‘How do you see chess – as peace or as a war?’ asks Dr. Emil Markov. ‘As a war,’ I answer without any hesitation. ‘Why, can’t it be peace? Both parties helping each other, working on situations that improve their skills… So, chess can be peace as well,’ Markov says and I am surprised. The man is a psychiatrist, a consultant at the Chovekolyubie Centre for Mental Health in the town of Pazardjik – the only place in Bulgaria where chess is viewed as accompanying therapy. Prior to his current occupation Dr. Markov went through the Coaching School in Chess with the National Academy of Sports in Sofia. More from him on chess as a therapy method:
“Any tool can be used for therapy. Pharmacology says: there are no medicines, but doses.

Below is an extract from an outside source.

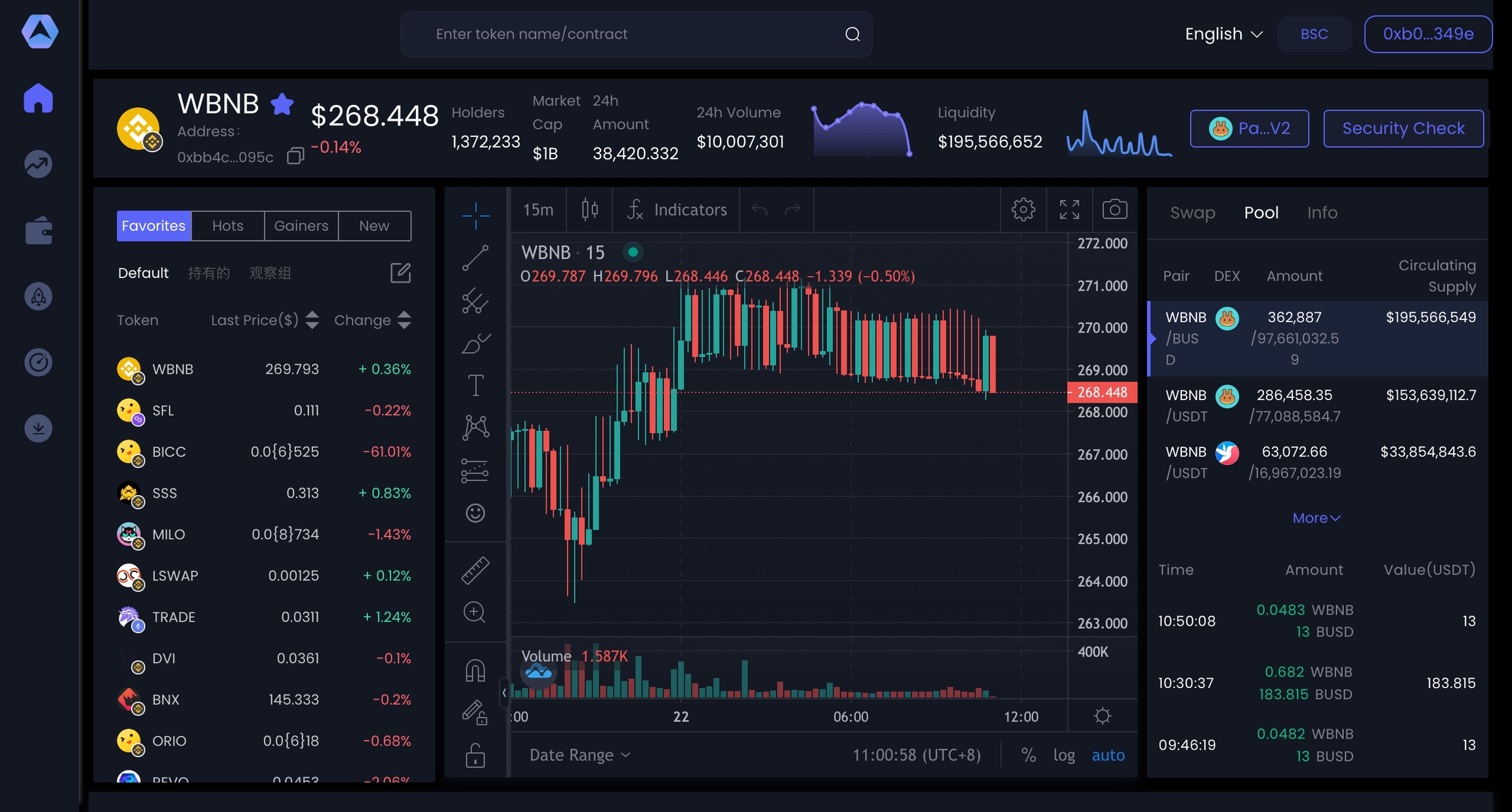The width and height of the screenshot is (1512, 812).
Task: Select the text annotation tool
Action: coord(475,386)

Any ingredient can be a medicine or poison, depending on the dose. Start breathing in a more intense manner and you will soon feel dizzy due to the increased oxygen concentration within you blood. High up in the mountain hypoxia causes mental disturbances,” Dr. Markov says.
He assures me that chess can be used both as therapy and diagnostics:
“There, I put the chess board in front of you and we begin to comment how you react and why you react like that. Even a talk on chess explains a lot. A person offered me once a serious sum to tell him what was wrong with his kid, who had this diagnosis. I answered that the help would be for free, if he would play some chess with me. ‘No,’ the man answered. ‘I have given up thinking now.’ That was the end. Once you’ve given up thinking, what do you expect from this world…? Brain is a survival machine. We collect information all the time, process it, make decisions and act. The chess board tells a lot to a therapist due to the other person’s reactions. ‘This game is not for me, it is too complicated’ shows inferiority complex. Does this person want better self-confidence? In such a case he or she is welcome…”

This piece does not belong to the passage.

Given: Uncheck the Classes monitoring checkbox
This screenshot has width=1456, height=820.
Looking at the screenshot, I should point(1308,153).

Chess can model your thinking, influencing positively any disease – depressions, Alzheimer, addictions etc. While playing chess one learns a lot about his own personality and about the person in front. This contributes to solving relations’ issues.

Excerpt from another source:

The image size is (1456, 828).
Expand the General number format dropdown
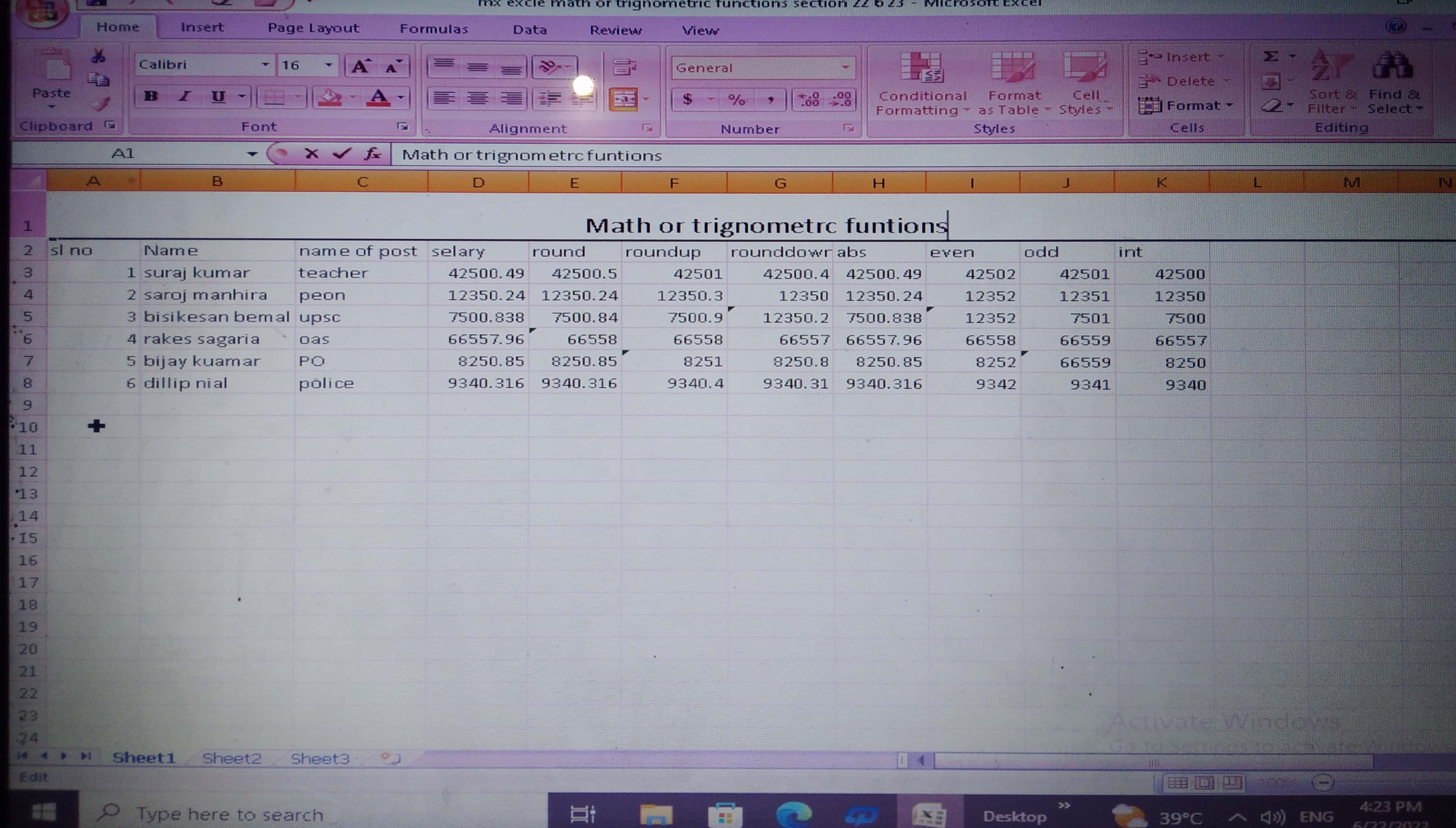[846, 68]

“We draw schemes, named chessgrams where people are circles and their relations are the chessboard. For instance, my patient, her husband, her two grown up sons and I were drawing a board each. When I asked her on which chessgram she felt most loved, she answered: ‘On the one with you!’ – and then started to cry. However, therapy changed things for her step-by-step. Now the woman feels loved.”
Chess can be played with live figures as well – the board is 5x5 m and the people on it have to show teamwork. At the same time it is essential that the rules are clear, since contradictory rules result in mental confusion, Dr. Markov says and adds:
“It’s not about the wrong brain biochemistry; it’s about the controversial social rules. One can reach a dead end while trying to comply with these rules messed up. Whether you play or not, a game with contradictory rules means mistakes. Thus the discomfort created might result in psychiatry visits. And what people need is training, not treatment,” Dr. Emil Markov says in conclusion.